## [Exercise goal]
From the line containing "This screenshot has height=431, width=766." to the end of the records, print every line exactly, both ends included, and leave out the pictures.

## [Data in this exercise]
####

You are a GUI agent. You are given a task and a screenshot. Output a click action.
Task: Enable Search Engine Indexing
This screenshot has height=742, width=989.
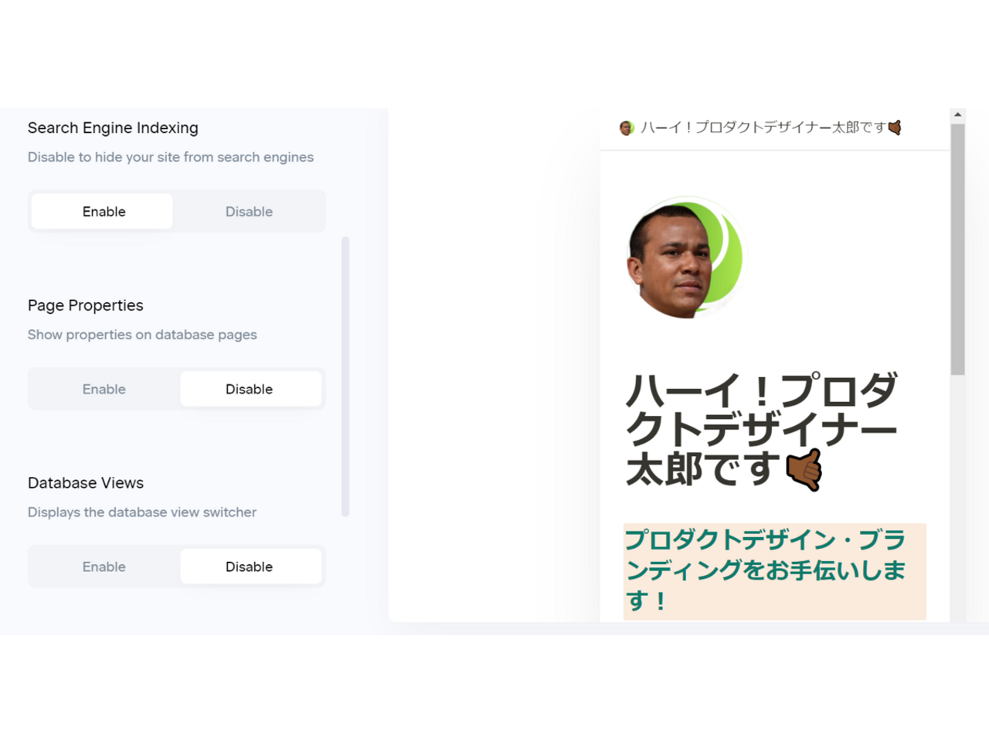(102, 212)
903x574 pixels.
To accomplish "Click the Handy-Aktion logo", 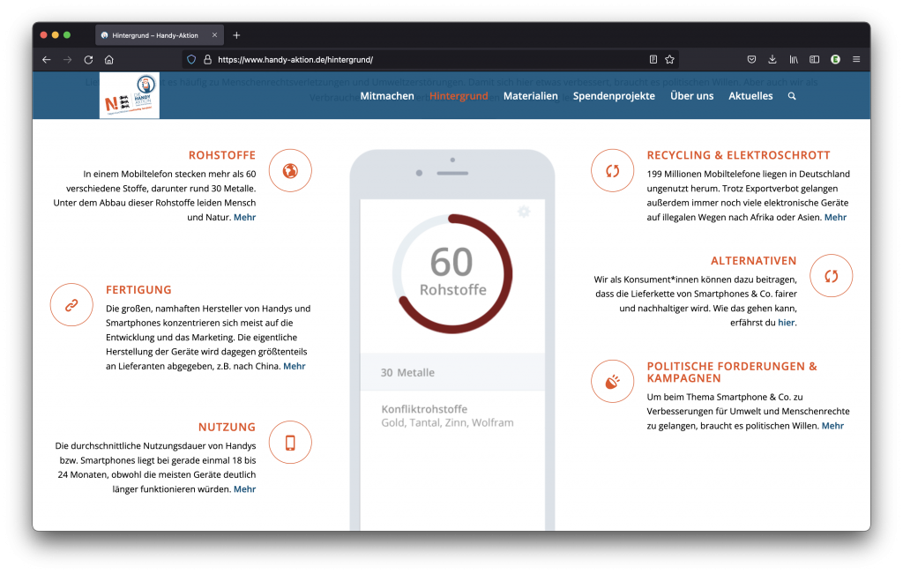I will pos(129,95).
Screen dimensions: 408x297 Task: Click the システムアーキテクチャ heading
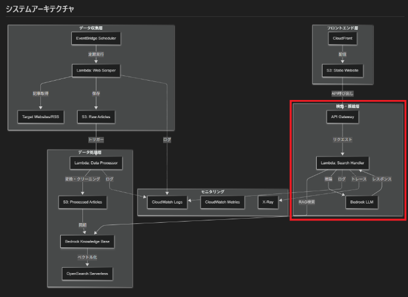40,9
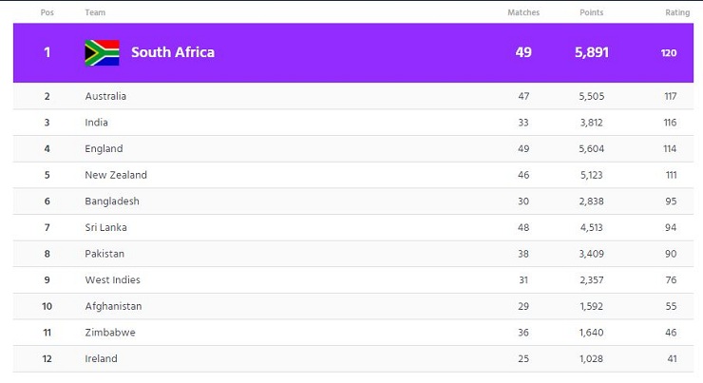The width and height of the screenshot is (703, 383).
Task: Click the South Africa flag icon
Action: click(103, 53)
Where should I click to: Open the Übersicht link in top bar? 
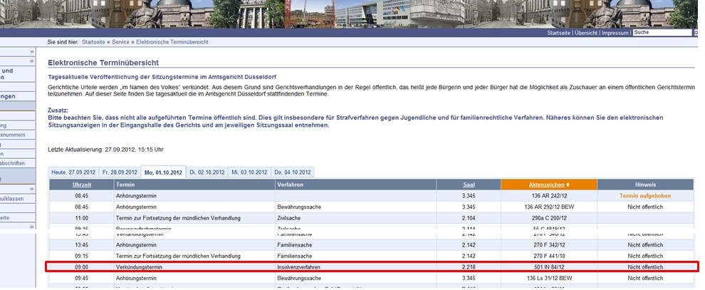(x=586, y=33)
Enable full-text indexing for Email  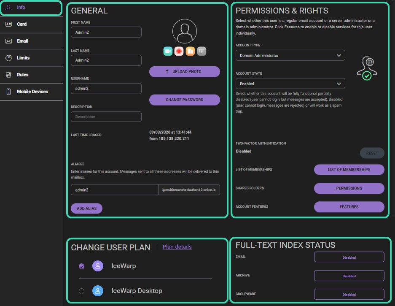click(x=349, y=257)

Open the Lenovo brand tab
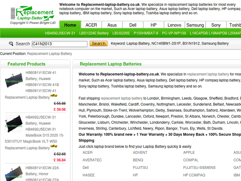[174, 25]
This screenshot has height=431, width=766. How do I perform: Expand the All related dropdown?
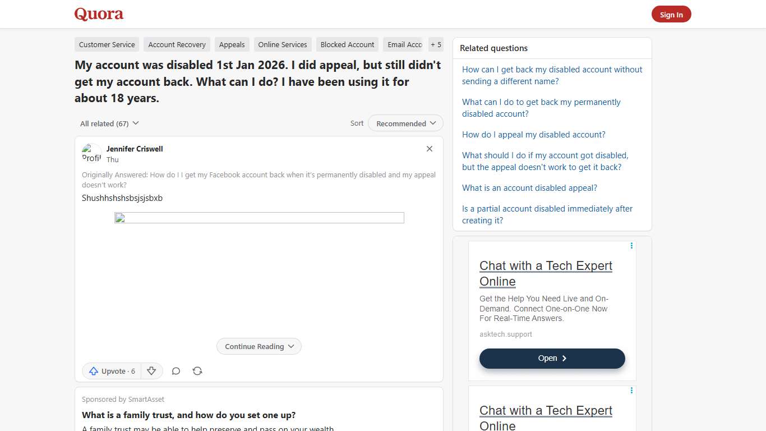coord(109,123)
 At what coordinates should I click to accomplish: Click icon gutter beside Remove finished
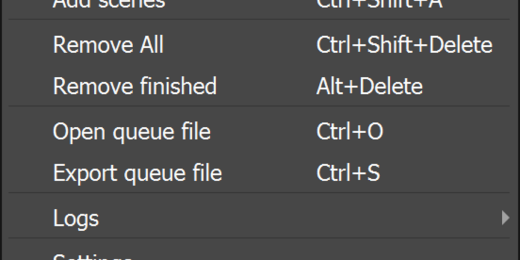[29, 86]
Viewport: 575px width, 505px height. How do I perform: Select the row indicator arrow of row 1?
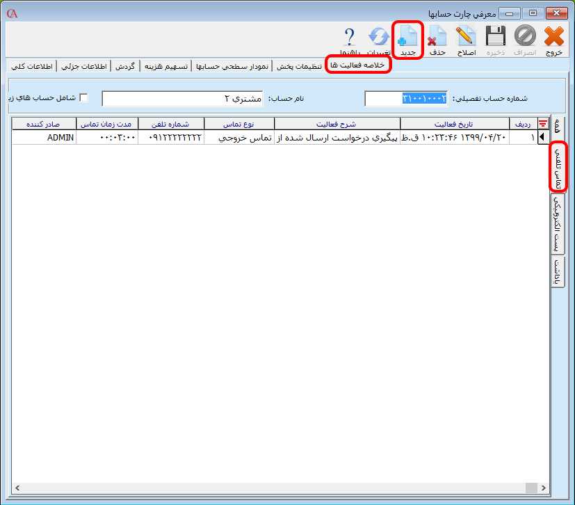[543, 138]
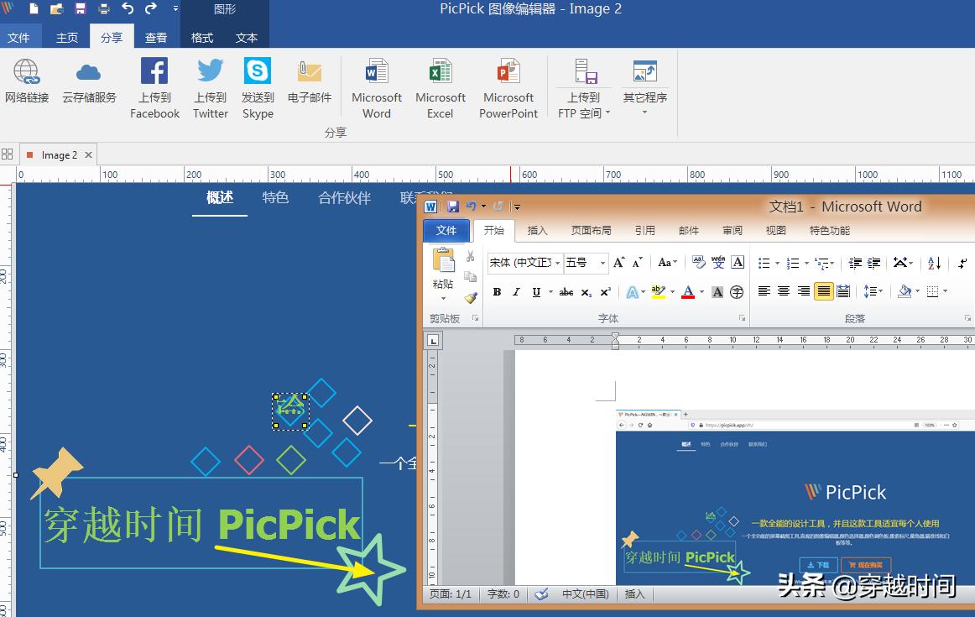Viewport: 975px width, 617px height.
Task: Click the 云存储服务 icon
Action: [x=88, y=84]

####

## [Completed exercise]
This screenshot has height=431, width=766. How do I perform: Expand the All related dropdown?
coord(109,123)
 At what coordinates should I click to accomplish: Click icon gutter beside Remove finished
[29, 86]
Viewport: 575px width, 505px height. How do I perform: Select the row indicator arrow of row 1?
[543, 138]
Viewport: 975px width, 617px height.
Task: Click the 云存储服务 icon
Action: [x=88, y=84]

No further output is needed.